━━ Document text ━━

4

I am using the below script to delete duplicate rows from the google spreadsheet. The script was working good but as the data in the spreadsheet is being added daily, now the script is throwing "Exceeded maximum execution time" error. As I am new to scripting I don't understand what is my problem.

Could someone help me in solving this problem of mine.

    function Deleteduplicates() {
  var SpreadSheetKey = "My key";
  var sheetD = SpreadsheetApp.openById(SpreadSheetKey).getSheetByName("Daily");
  var sheetW = SpreadsheetApp.openById(SpreadSheetKey).getSheetByName("Weekly");
  var dataD = sheetD.getDataRange().getValues();
  var dataW = sheetW.getDataRange().getValues();
  //Daily
  var newDataD = new Array();
  for(i in dataD){
    var row = dataD[i];
    var duplicate = false;
    for(j in newDataD){
      if(row.join() == newDataD[j].join()){
        duplicate = true;
      }
    }
    if(!duplicate){
      newDataD.push(row);
    }
  }
  //weekly
  var newDataW = new Array();
  for(i in dataW){
    var row = dataW[i];
    var duplicate = false;
    for(j in newDataW){
      if(row.join() == newDataW[j].join()){
        duplicate = true;
      }
    }
    if(!duplicate){
      newDataW.push(row);
    }
  }
  sheetD.clearContents();
  sheetW.clearContents();
  sheetD.getRange(1, 1, newDataD.length, newDataD[0].length).setValues(newDataD);
  sheetW.getRange(1, 1, newDataW.length, newDataW[0].length).setValues(newDataW);
}
Ashwaq
  • 431
  • 7
  • 17
  • From the VIEW, EXECUTION TRANSCRIPT menu, at the bottom of the list, there is a time given for how long it takes the script to run. How long does it take? – Alan Wells May 07 '15 at 14:28
  • Execution failed: Exceeded maximum execution time [363.923 seconds total runtime] – Ashwaq May 07 '15 at 14:29
  • Maybe a post like this can help: [Exceeded Max Exec Time](http://stackoverflow.com/questions/7854573/exceeded-maximum-execution-time-in-google-apps-script?rq=1) – Alan Wells May 07 '15 at 14:31

2 Answers2

3

Conceptually, this should be quite a bit faster. I have not tried it on a large data set. The first version will leave the rows sorted as they were originally. The second version will be faster but will leave the rows sorted according to the columns from first to last on first text.

━━━
━━ Dataset rows ━━

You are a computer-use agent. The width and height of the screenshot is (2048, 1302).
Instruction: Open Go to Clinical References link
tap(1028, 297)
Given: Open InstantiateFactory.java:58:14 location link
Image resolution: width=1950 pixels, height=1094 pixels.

━━━
━━ Dataset rows ━━

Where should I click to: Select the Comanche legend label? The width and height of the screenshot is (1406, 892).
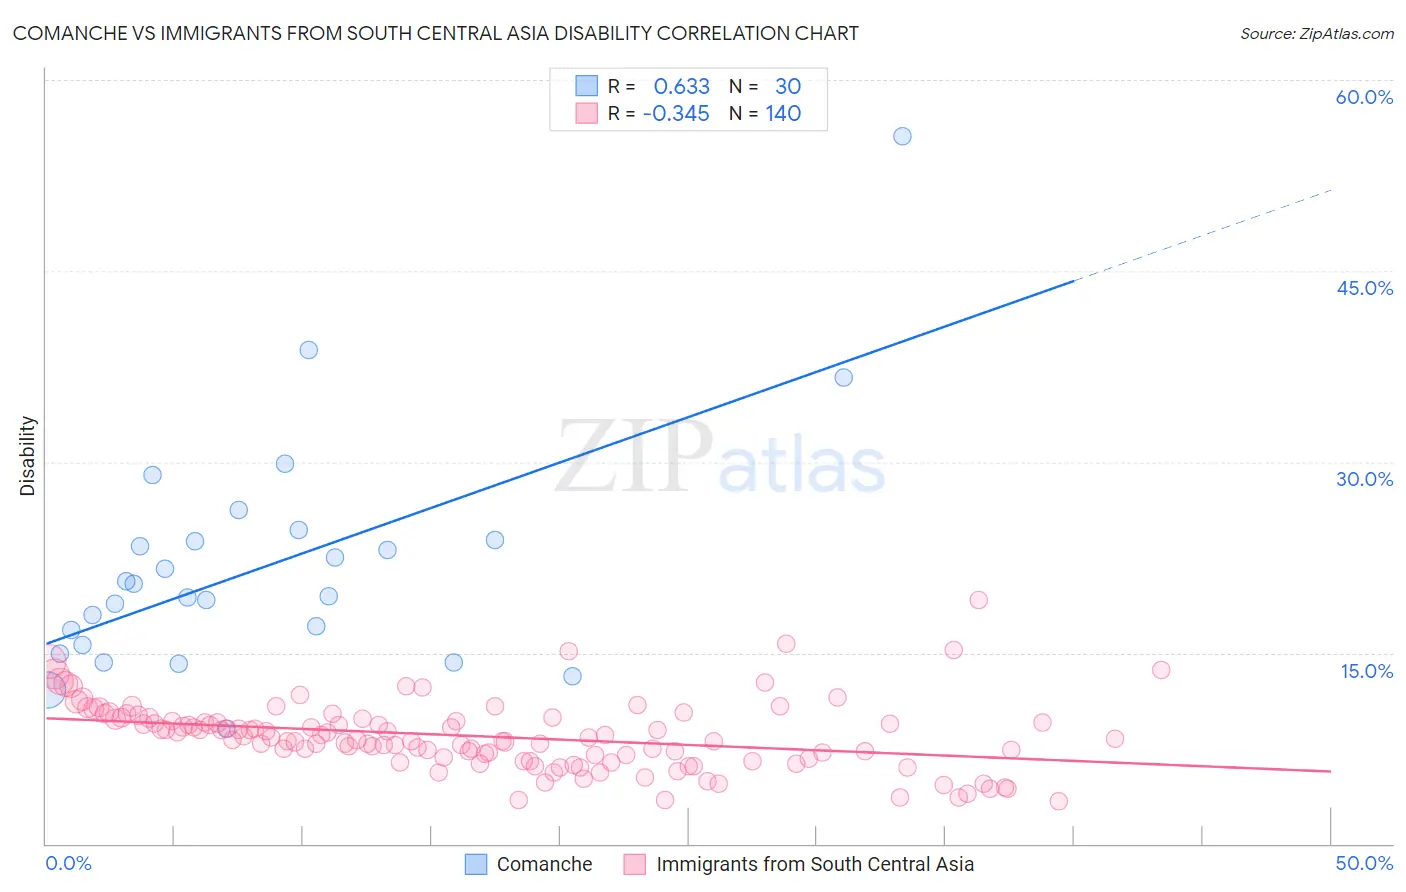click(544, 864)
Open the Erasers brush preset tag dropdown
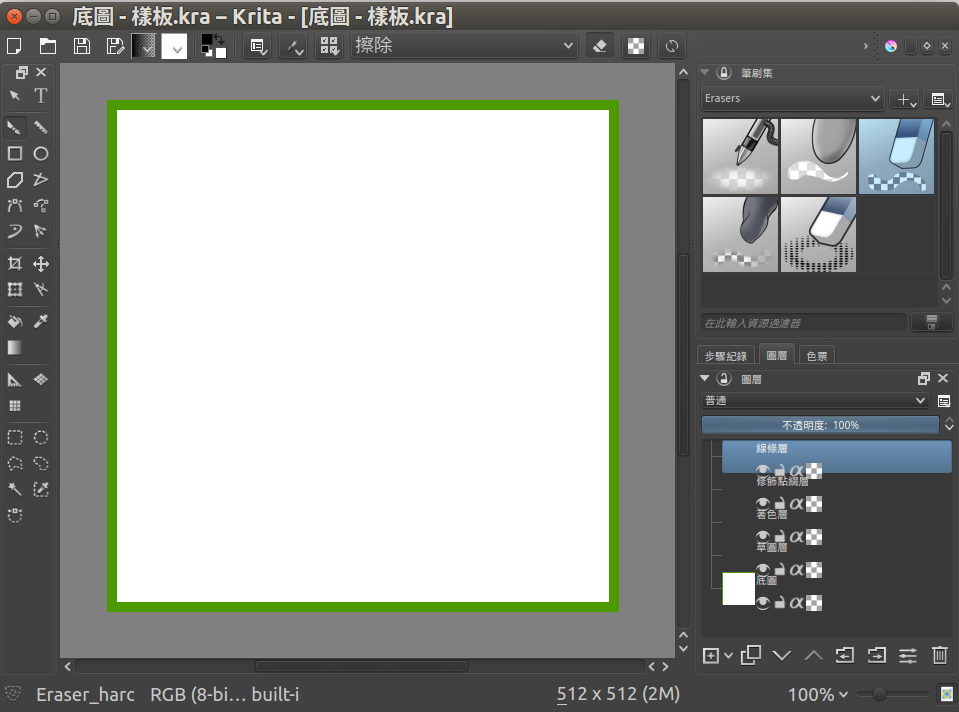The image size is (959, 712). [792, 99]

━━━
━━ Dataset rows ━━

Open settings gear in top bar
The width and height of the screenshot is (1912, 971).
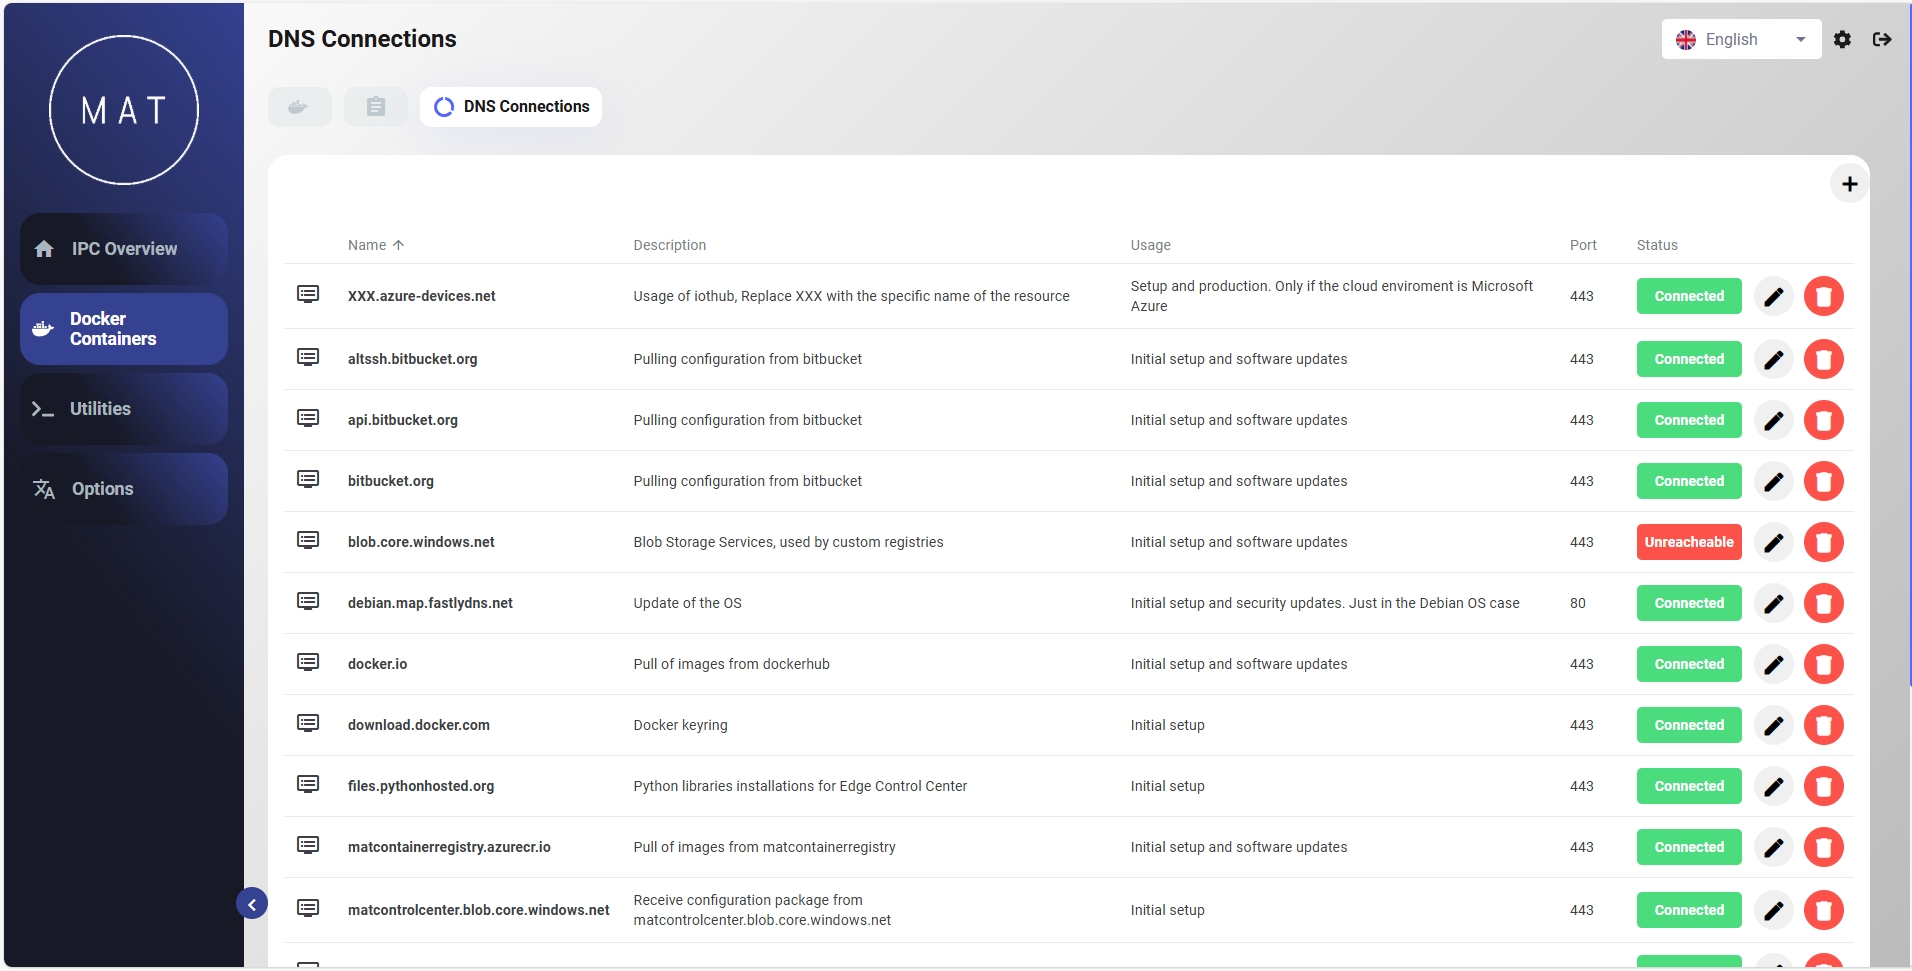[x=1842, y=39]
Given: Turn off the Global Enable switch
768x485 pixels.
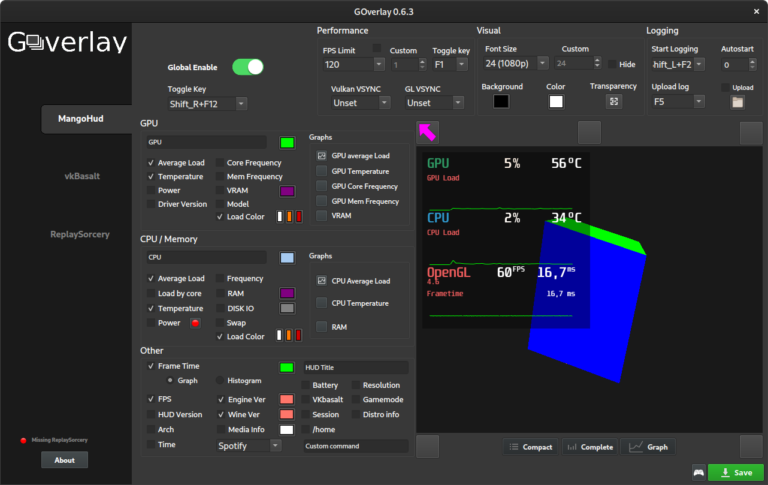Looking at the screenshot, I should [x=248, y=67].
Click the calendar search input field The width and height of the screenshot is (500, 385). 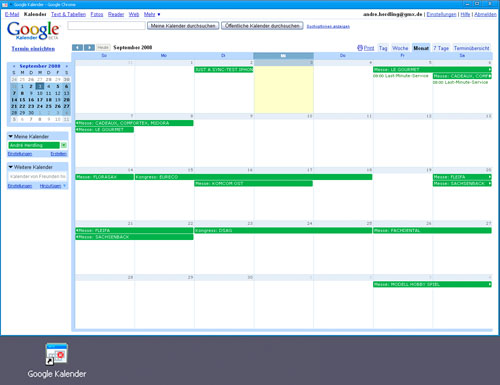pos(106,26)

━━━

Your tasks:
- a) In the thread on deleting duplicate spreadsheet rows, what total runtime did the failed execution report?
- b) Write the next part of the thread on deleting duplicate spreadsheet rows, starting right after its final sentence.

Final answers:
- a) 363.923 seconds

- b)
function Deleteduplicates() {
  var SpreadSheetKey = "My key";
  var ss = SpreadsheetApp.openById(SpreadSheetKey);
  var sheetD = ss.getSheetByName("Daily");
  var sheetW = ss.getSheetByName("Weekly");
  var sheets = [sheetD, sheetW];
  var toSs = {};
  for(s in sheets) {
    var data = sheets[s].getDataRange().getValues();
    for(i in data){
      // EDIT: remove commas from join("") for blank test
      data[i].unshift(data[i].join(""),(1000000 + i).toString());
      }
    data.sort();
    // remove blank rows -- Edit
    var blank = 0;
    while(data[blank][0].trim().length == 0) {blank++};
    if(blank > 0) data.splice(0, blank);
    // end Edit
    var len = data.length - 1;
    for(var x = len; x > 0; x-- ) {
      if(data[x][0] == data[x-1][0]) {
        data.splice(x, 1);
        };
      };
    for(i in data) {
      data[i].splice( 0, 1);
      };
    data.sort();
    for(i in data) {
      data[i].splice(0, 1);
      };
    toSs[sheets[s].getSheetName()] = data;
  };
  for(s in sheets) {
    var data = toSs[sheets[s].getSheetName()];
    sheets[s].clearContents();
    sheets[s].getRange(1, 1, data.length, data[0].length).setValues(data);
  }
}

Faster leaving rows sorted by join() created to test for duplicates

function Deleteduplicates() {
  var SpreadSheetKey = "My key";
  var ss = SpreadsheetApp.openById(SpreadSheetKey);
  var sheetD = ss.getSheetByName("Daily");
  var sheetW = ss.getSheetByName("Weekly");
  var sheets = [sheetD, sheetW];
  var toSs = {};
  for(s in sheets) {
    var data = sheets[s].getDataRange().getValues();
    for(i in data){
      // EDIT: remove commas from join("") for blank test
      data[i].unshift(data[i].join(""));
      }
    data.sort();
    // remove blank rows -- Edit
    var blank = 0;
    while(data[blank][0].trim().length == 0) {blank++};
    if(blank > 0) data.splice(0, blank);
    // end Edit
    var len = data.length - 1;
    for(var x = len; x > 0; x-- ) {
      if(data[x][0] == data[x-1][0]) {
        data.splice(x, 1);
        };
      };
    for(i in data) {
      data[i].splice( 0, 1);
      };
    toSs[sheets[s].getSheetName()] = data;
    };
  for(s in sheets) {
    var data = toSs[sheets[s].getSheetName()];
    sheets[s].clearContents();
    sheets[s].getRange(1, 1, data.length, data[0].length).setValues(data);
  }
}

Edited per Henrique's comment.

Edited 5/8: Remove blank rows(2 edited areas marked)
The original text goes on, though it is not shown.